Nodal, a secreted signaling protein from the transforming growth factor beta (TGF-β)-super family plays a vital role during early embryonic development. Recently, it was found that maternal decidua-specific Nodal knockout mice show intrauterine growth restriction (IUGR) and preterm birth. The chromosomal location of NODAL is in the same linkage area as the placental (fetal) pre-eclampsia (PE) susceptibility gene STOX1, which is associated with the familial form of early-onset, IUGR-complicated PE. As the STOX1 linkage was originally identified in women being born from a pre-eclamptic pregnancy as well as suffering from PE themselves, the linkage could in part be caused by NODAL, which is why the potential maternal–fetal interaction between STOX1 and NODAL was investigated. In the PE families with the STOX1 susceptibility allele carried by the children born from pre-eclamptic pregnancies, it was found that the pre-eclamptic mothers themselves all carried the NODAL H165R SNP, which causes a 50% reduced activity. Surprisingly, in decidua-specific Nodal knockout mice the fetal placenta showed up-regulation of STOX1 and NODAL expression. Conditioned media of human first trimester decidua and a human endometrial stromal cell line (T-HESC) treated with siRNAs against NODAL or carrying the H165R SNP were also able to induce NODAL and STOX1 expression when added to SGHPL-5 first trimester extravillous trophoblast cells.
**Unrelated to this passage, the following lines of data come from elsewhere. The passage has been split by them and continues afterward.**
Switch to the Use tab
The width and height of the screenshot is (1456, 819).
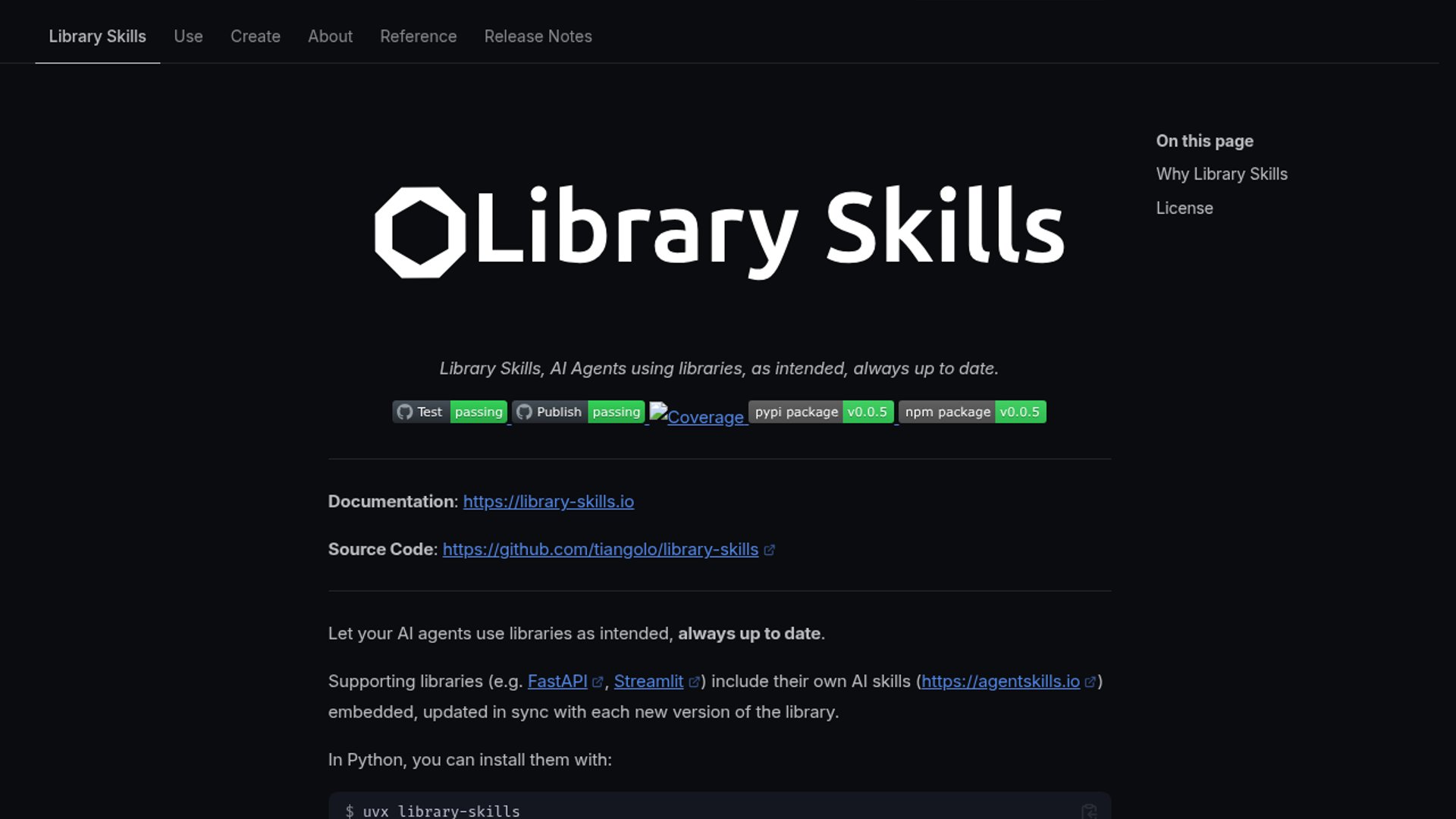188,36
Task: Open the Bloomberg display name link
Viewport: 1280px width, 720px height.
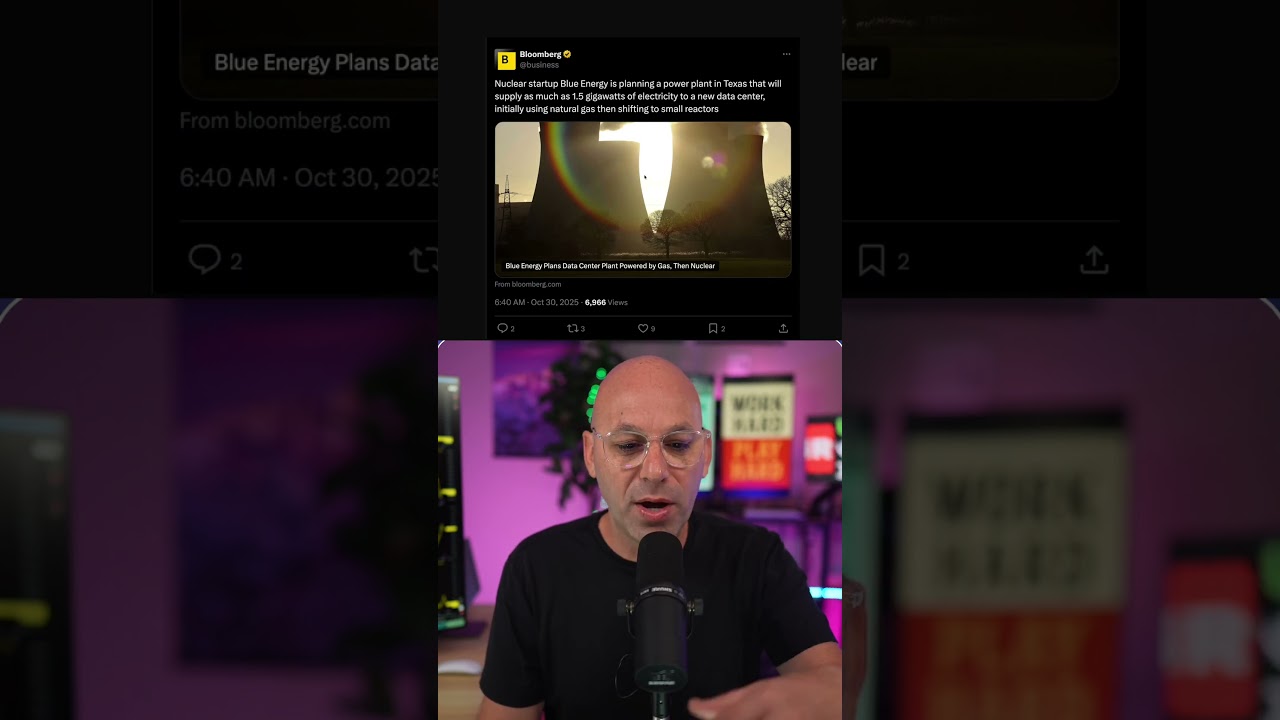Action: coord(540,54)
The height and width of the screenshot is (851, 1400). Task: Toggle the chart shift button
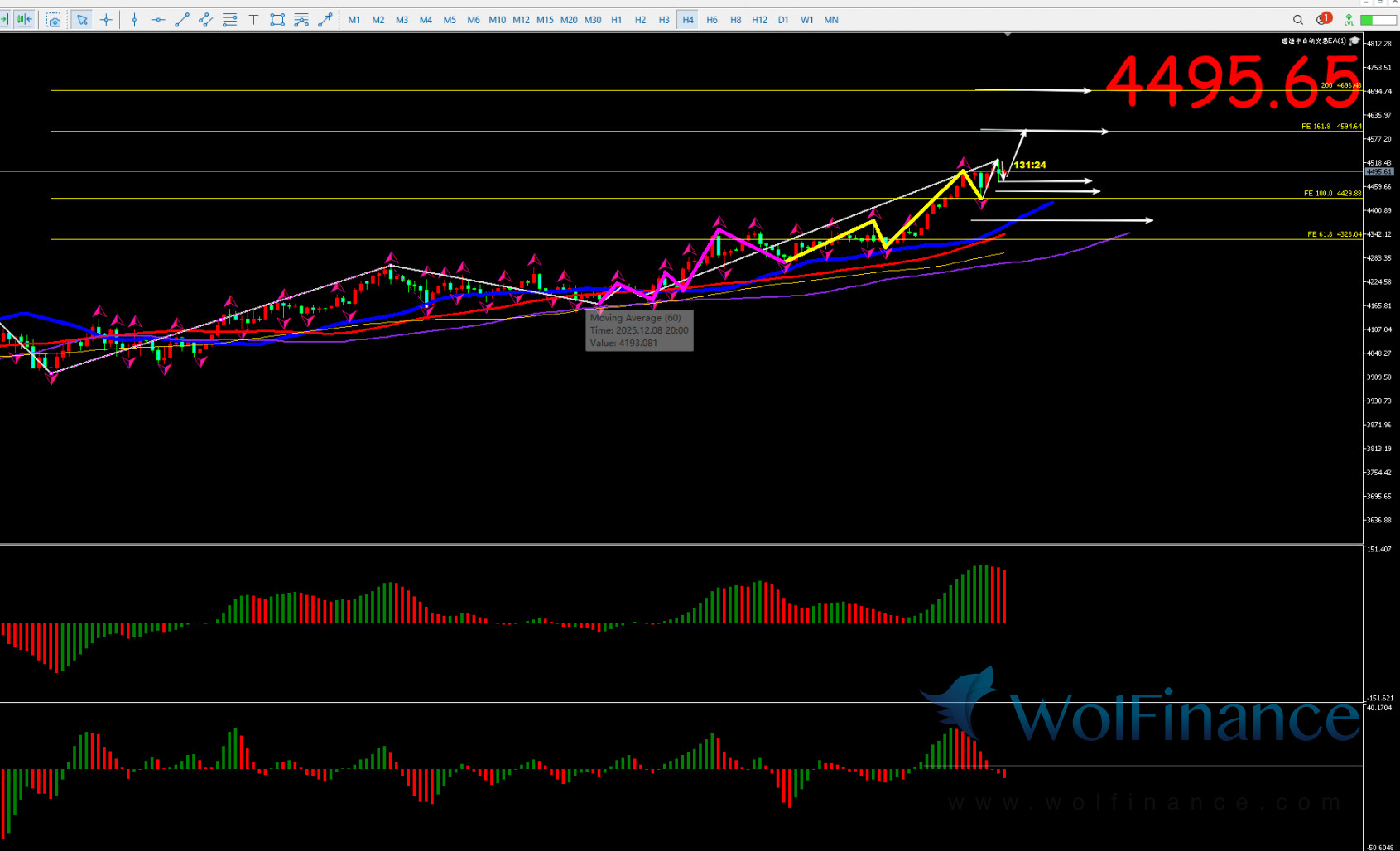[25, 20]
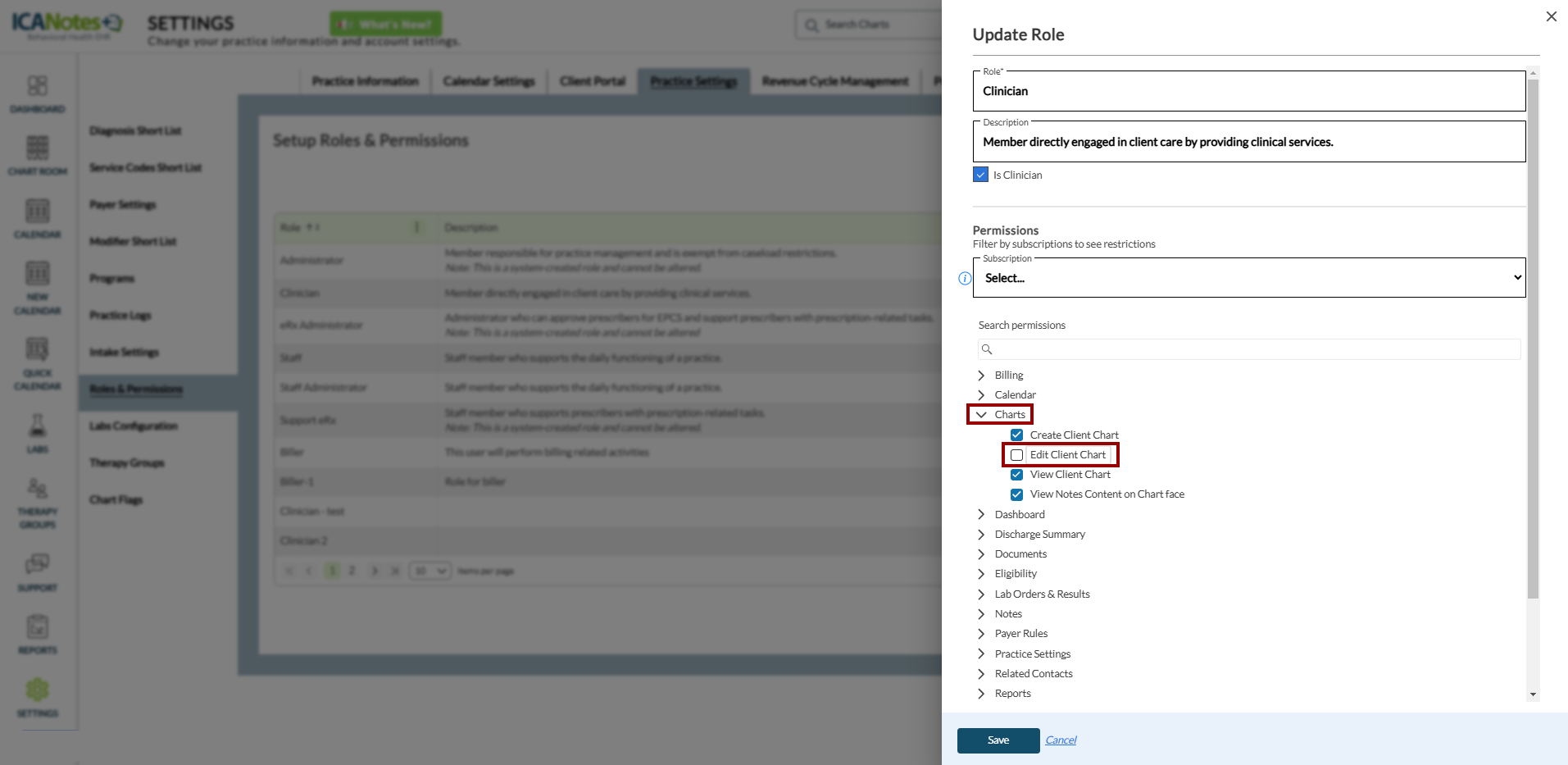Viewport: 1568px width, 765px height.
Task: Switch to the Calendar Settings tab
Action: tap(489, 81)
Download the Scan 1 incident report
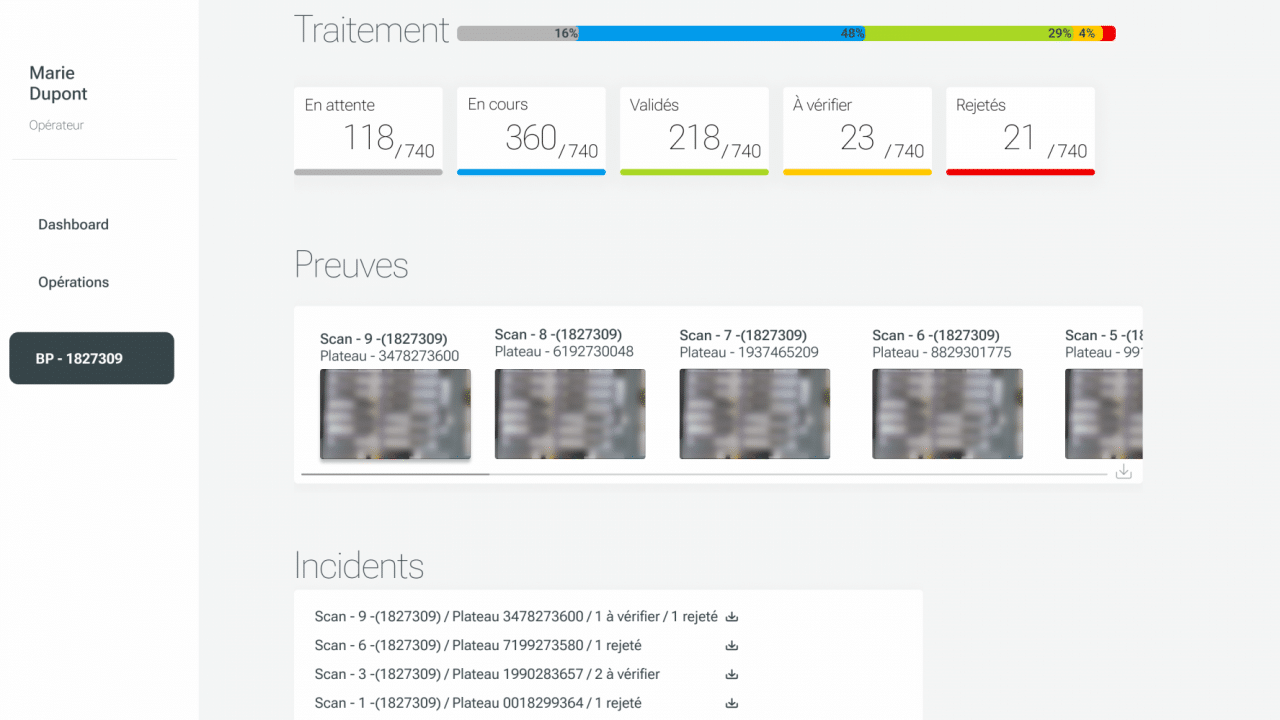This screenshot has width=1280, height=720. tap(731, 703)
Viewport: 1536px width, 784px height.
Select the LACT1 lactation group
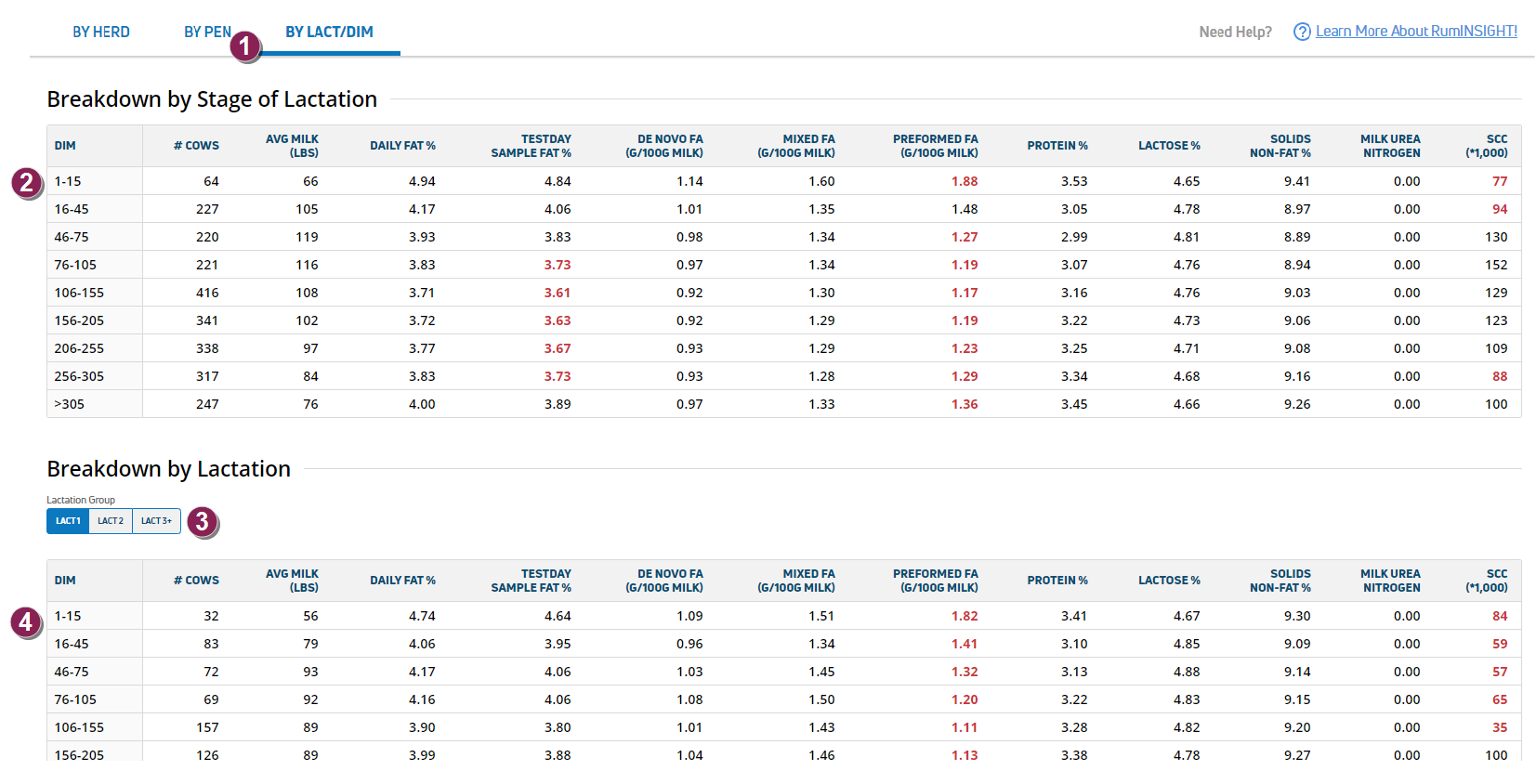point(68,521)
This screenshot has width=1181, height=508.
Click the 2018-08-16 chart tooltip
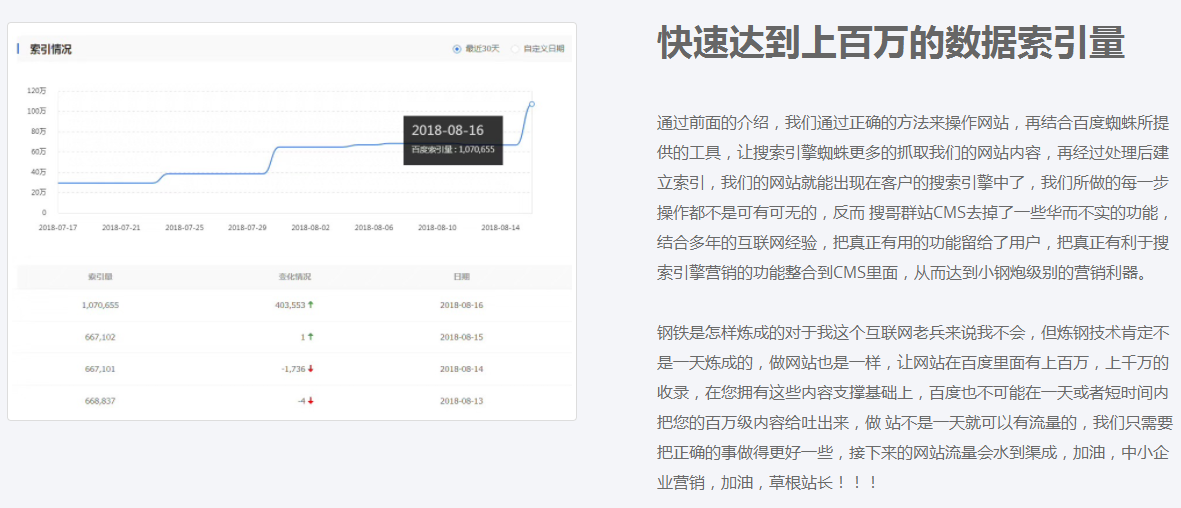click(453, 139)
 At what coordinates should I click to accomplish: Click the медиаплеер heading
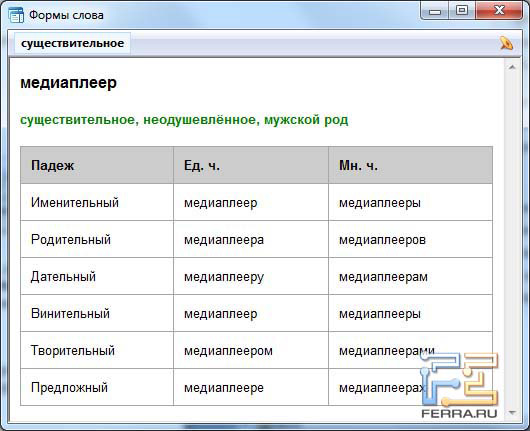pyautogui.click(x=68, y=83)
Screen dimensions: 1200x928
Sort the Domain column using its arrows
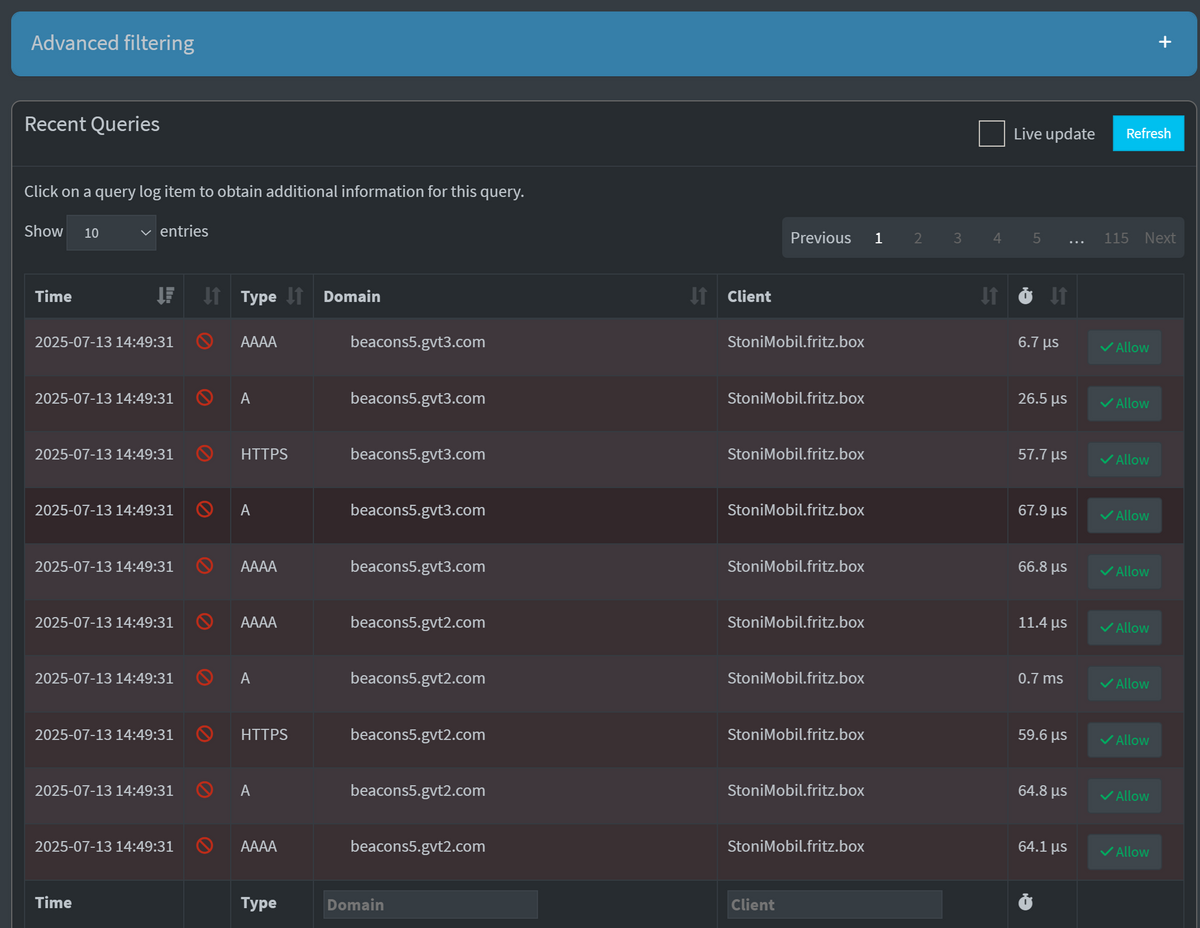click(698, 296)
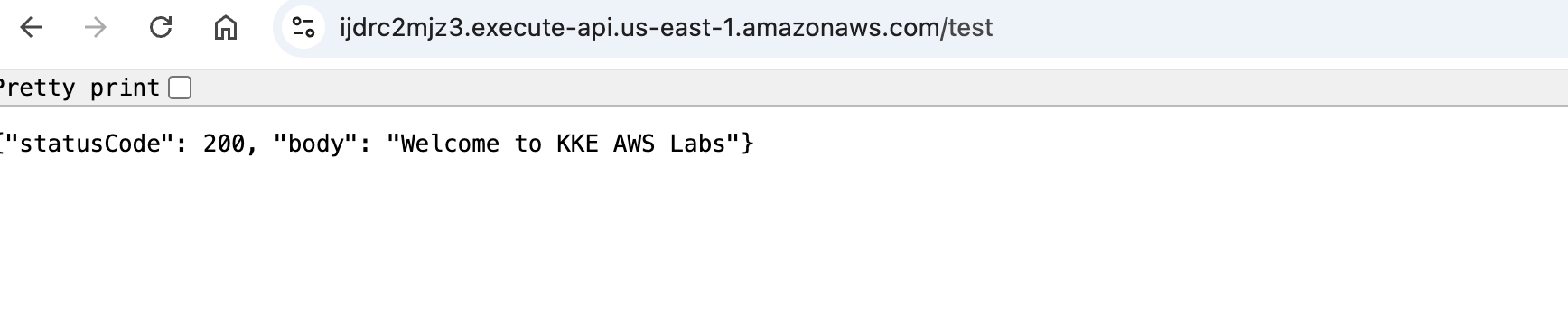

Finally, a human TGF-β/BMP signaling pathway PCR-array on decidua and the T-HESC cell line with Nodal knockdown revealed upregulation of Activin-A, which was confirmed in conditioned media by ELISA. We show that maternal decidua Nodal knockdown gives upregulation of NODAL and STOX1 mRNA expression in fetal extravillous trophoblast cells, potentially via upregulation of Activin-A in the maternal decidua. As both Activin-A and Nodal have been implicated in PE, being increased in serum of pre-eclamptic women and upregulated in pre-eclamptic placentas respectively, this interaction at the maternal–fetal interface might play a substantial role in the development of PE.